Так и произошло. Представители всех греческих городов, кроме спартанцев, не приехавших на конгресс, послушно выполнили все, что от них требовалось. «Аншлюс» Греции был подтвержден. Как саркастично писал свидетель австрийского «аншлюса» 1938 г. австрийский историк Фриц Шахермайр, «испуганные греческие города старались превзойти друг друга в выражении верноподданнических чувств и уверяли царя в своей лояльности».
Кроме того, конгресс 336 г. до н. э. еще раз принял решение о войне против персов. Перед двадцатилетним царем, назначенным, как и его отец, стратегом-автократором в грядущей войне, открывались блестящие (но и опасные!) перспективы. Он призван был совершить подвиги – или героически погибнуть. Сокрушить Персидскую державу – или быть раздавленным ею. Он был, словно одинокий гоплит, с копьем наперевес бросившийся на стену крепости. Треск сломанного копья, свист летящих навстречу стрел – вот что, вероятнее всего, ждало его в этом походе, куда греки с затаенной радостью отправляли своего покорителя.
Любого стороннего наблюдателя такая перспектива ужаснула бы. Но царь с радостью и надеждой ожидал будущего. И вот тогда, по легенде, он встретил человека, который ничего не ждал от будущего, отвергал эту иллюзию, мешавшую людям жить, а жил настоящим. Царь встретил Диогена.
В сопровождении нескольких приближенных Александр III, получивший блестящее образование (его наставником был Аристотель), решил лично отправиться к мудрецу Диогену, жившему в Коринфе.
В наши дни его затея наверняка была бы обречена на провал: Диоген давно содержался бы в психиатрической клинике – настолько неадекватными казались его поступки.
По словам греческого писателя-моралиста Теофраста, Диоген понял, как надо жить, присмотревшись однажды к мышонку, который не нуждался в подстилке, чтобы спать; не пугался темноты; не искал наслаждений. С тех пор он жил под открытым небом и спал на плаще, что был его единственным одеянием. По сути он был нищим, бездомным человеком, но природный ум и хорошее философское образование (он был учеником Антисфена, который, в свою очередь, учился у Сократа) превратили этого «бомжа», поселившегося в громадном пустом сосуде (по распространенной ошибочной версии, в бочке), в остроумного мудреца, любившего хлесткие, презрительные фразы и неожиданные поступки. Ему нравилось шокировать и озадачивать окружающих так, что те поневоле считали его безумцем.
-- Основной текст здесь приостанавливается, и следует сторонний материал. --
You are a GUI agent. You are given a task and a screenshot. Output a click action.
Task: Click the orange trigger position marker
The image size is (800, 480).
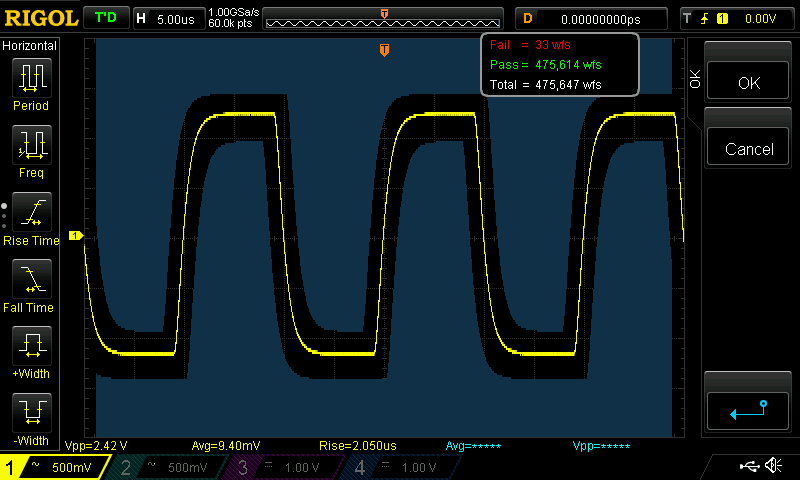[x=384, y=50]
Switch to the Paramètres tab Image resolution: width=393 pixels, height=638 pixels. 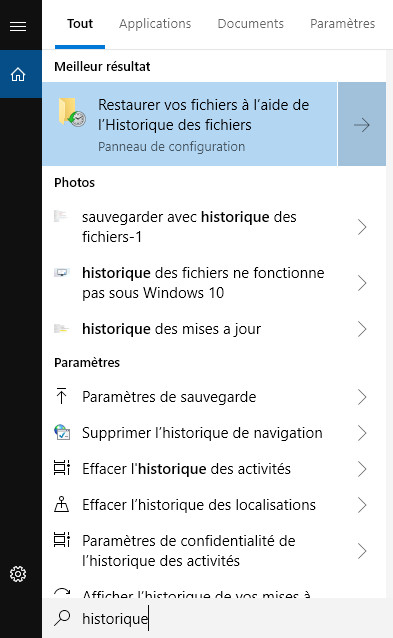tap(343, 24)
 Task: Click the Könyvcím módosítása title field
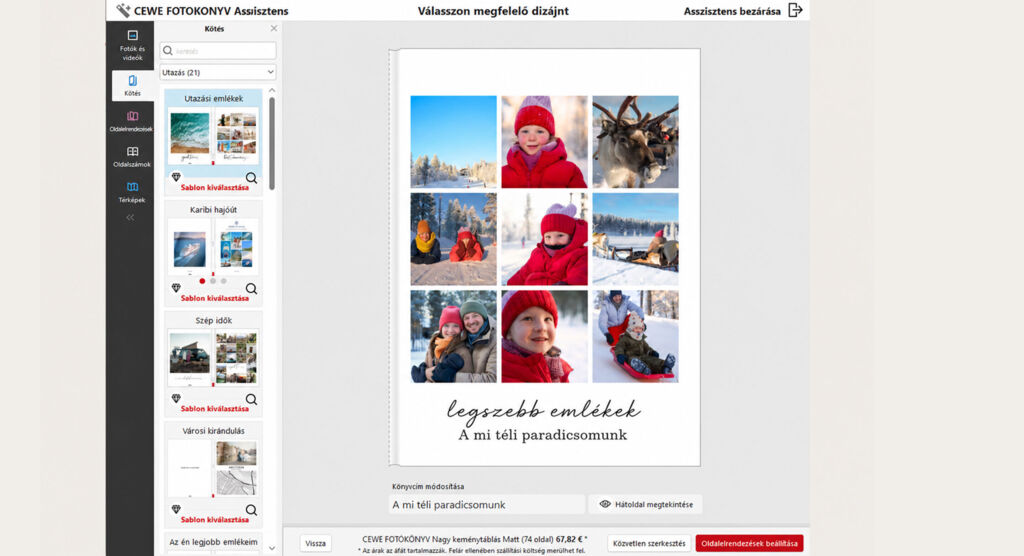487,505
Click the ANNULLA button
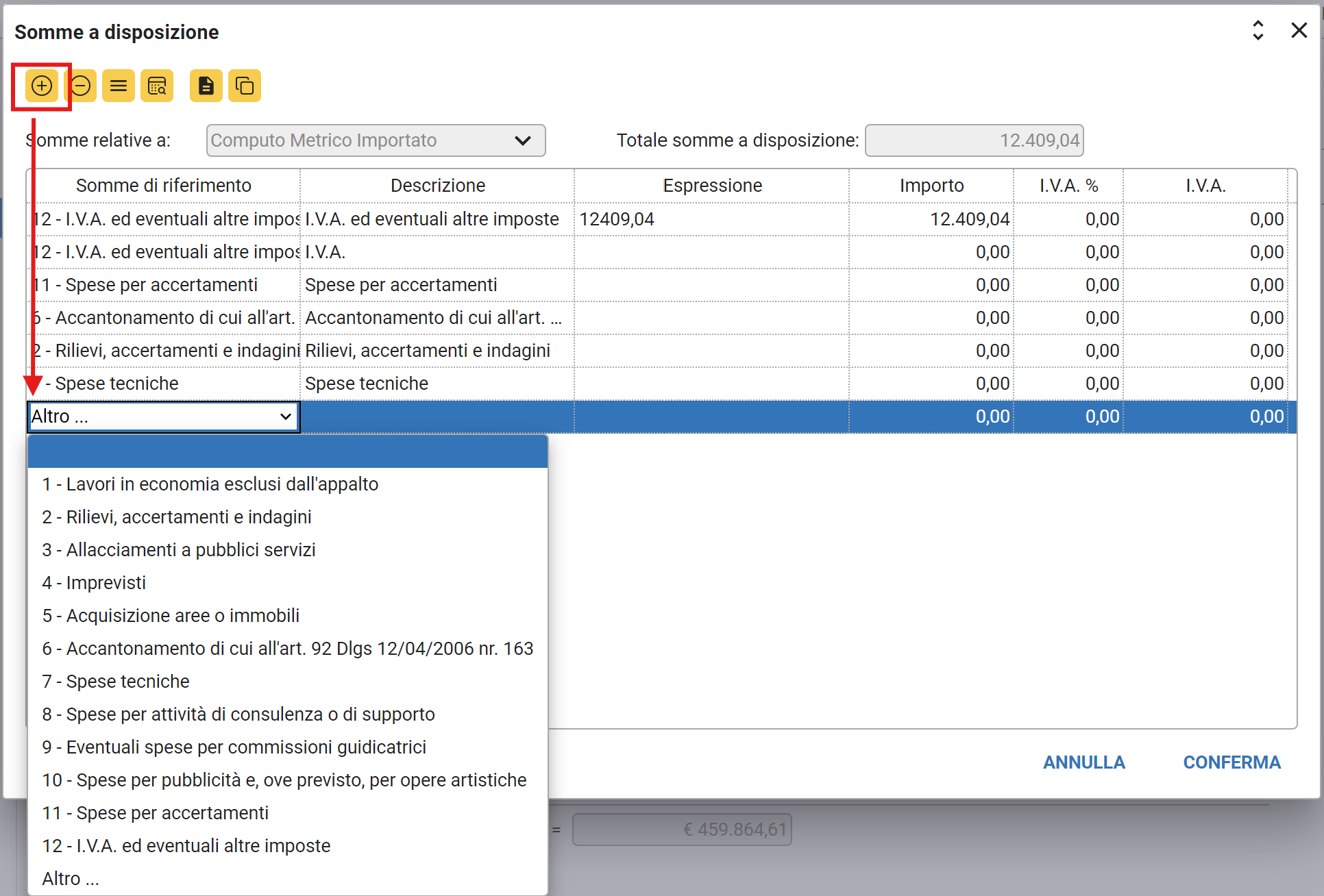The height and width of the screenshot is (896, 1324). point(1083,762)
Он проповедовал, что человек может быть счастлив, лишь когда откажется от всего материального и будет жить в согласии с природой. Сам он виртуозно избавился почти от всех предметов, которыми мы пользуемся в обыденной жизни. Он даже выбросил чашу, из которой пил, увидев, как мальчишка пьет воду из ладони. Ел тоже с руки. Питался, чем придется: сырыми овощами, которые подбирал во время прогулок, оливками, поднятыми под деревом, сорванными где-то травами и бобами. Он жил так же легко и свободно, как живет любой зверь, или, говоря евангельским языком, жил подобно «птицам небесным» и «лилиям полевым».
Себя Диоген называл κύων – «собака» (отсюда название его философской школы – «киники»). Киники считали, что человек ни в чем не должен зависеть от общества, а потому отвергали все, им созданное, – политику, религию, искусство, традиции и приличия. Они отрицали все общепринятые ценности.
Эта манера поведения так шокировала современников, что слово, именующее ее, глубоко укоренилось в языке. Мы и сегодня, две с лишним тысячи лет спустя, называем «циничным», то есть «киничным», человека, который оскорбляет все, что нам дорого.